In terms of the less positive things for older applicants, you’re more likely to have health issues, whether it be eyesight or hearing are fairly common ones. You might have lower back issues or some other joint pains. You might have a little bit of excess weight that you don’t need to be carrying, which puts you into a higher risk category for different health issues. So the health and fitness level are generally the things that will be more challenging for older applicants. The fitness level is definitely something that you can address. Some of the health issues may make you ineligible for applying.

So you’d want to be having a look at all of those things and look at the eligibility criteria for the state or territory that you’re interested in and just check their, I guess their health requirements if you like. There are some downloadable documents that you can look at from different states and territories that will let you know, “Hey, look, if you have this condition, here’s how we feel about that. If you have that condition, here’s why it might exclude you,” et cetera. So you need to do some research about that.

From a learning point of view, as we get a bit older, maybe the cogs turn a little bit slower and it’s a little harder to pick up new skills, especially in regards to technology. We’re probably less tech savvy than younger applicants, even if you might be sitting there punching numbers into a spreadsheet all day. So some challenges there for older applicants.

In terms of something that you could do to be proactive about improving your chances of a successful application, get fit. You’ve got to be able to get through the fitness assessments, not only as an applicant, but when you get into the police academy, the training is quite heavy in terms of academic study, but it’s also quite physical as well.
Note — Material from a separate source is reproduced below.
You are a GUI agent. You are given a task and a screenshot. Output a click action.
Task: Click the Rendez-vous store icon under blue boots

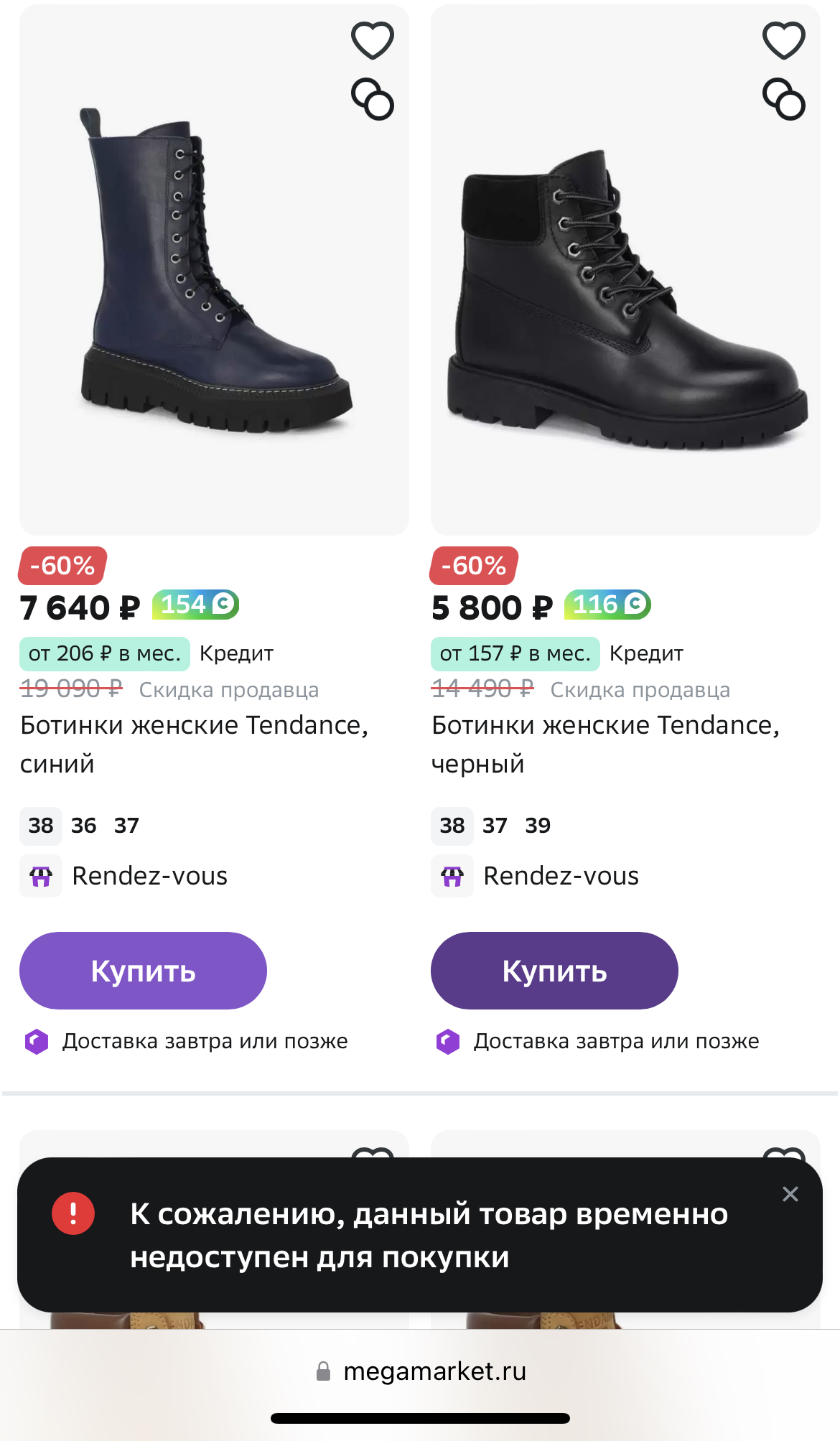41,876
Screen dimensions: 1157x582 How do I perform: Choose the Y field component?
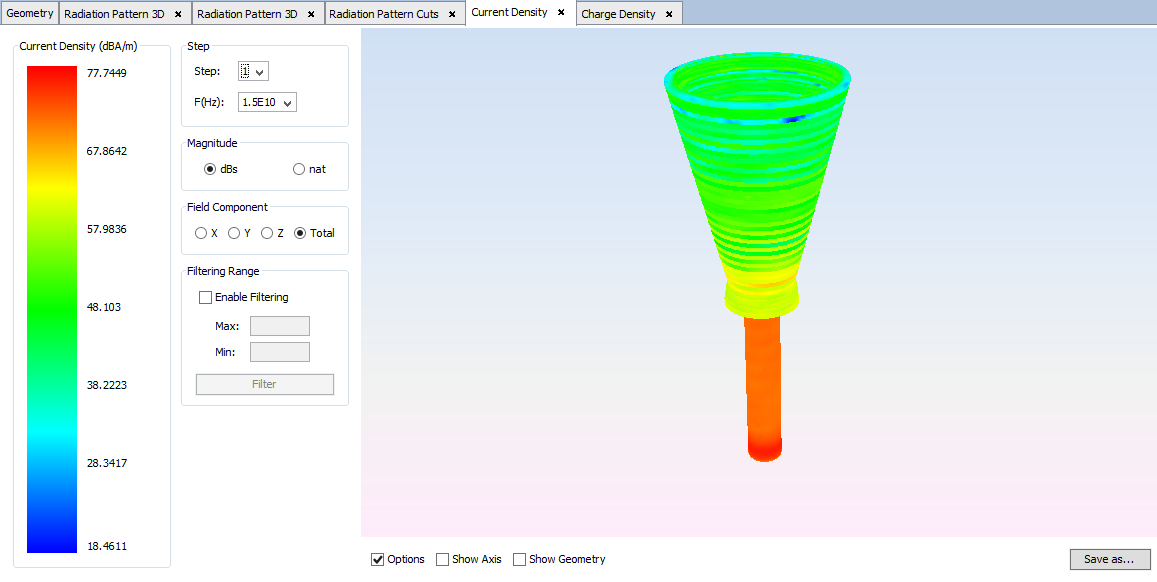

It’s quite a good balance as an occupation between academic and physical.

And so getting yourself nice and fit, not just to pass the fitness assessment or the fitness test, but to get through the academy training without injuring yourself because the fitter you are, the less likely you’re going to injure yourself throughout the training. So get fit and try and get yourself healthy if you can. There might be some dietary changes you can make to reduce some of those health risks if you’ve got a poor diet.

Do some volunteer work. Just like a younger applicant, volunteer work is seen as a very positive thing. You’re contributing to your community and that carries a lot more weight than just saying, “I want to do something positive for my community.” So show them that you’re actually doing that and that you mean it.

Some Final Thoughts

All right, so just some final thoughts. There is a minimum age requirement. There’s no upper limit. If you can pass all of the assessments, whatever they might be, and you can score well enough as you pass them when compared with other applicants who might be going through the process at the same time, then there’s no reason why you can’t make it onto the order of merit and then potentially be offered a position to become a police officer.

All right, guys, well as always, thank you for spending some time with me. I hope you found that helpful and I look forward to chatting to you again in episode number four.

Until then, keep your foot on the gas.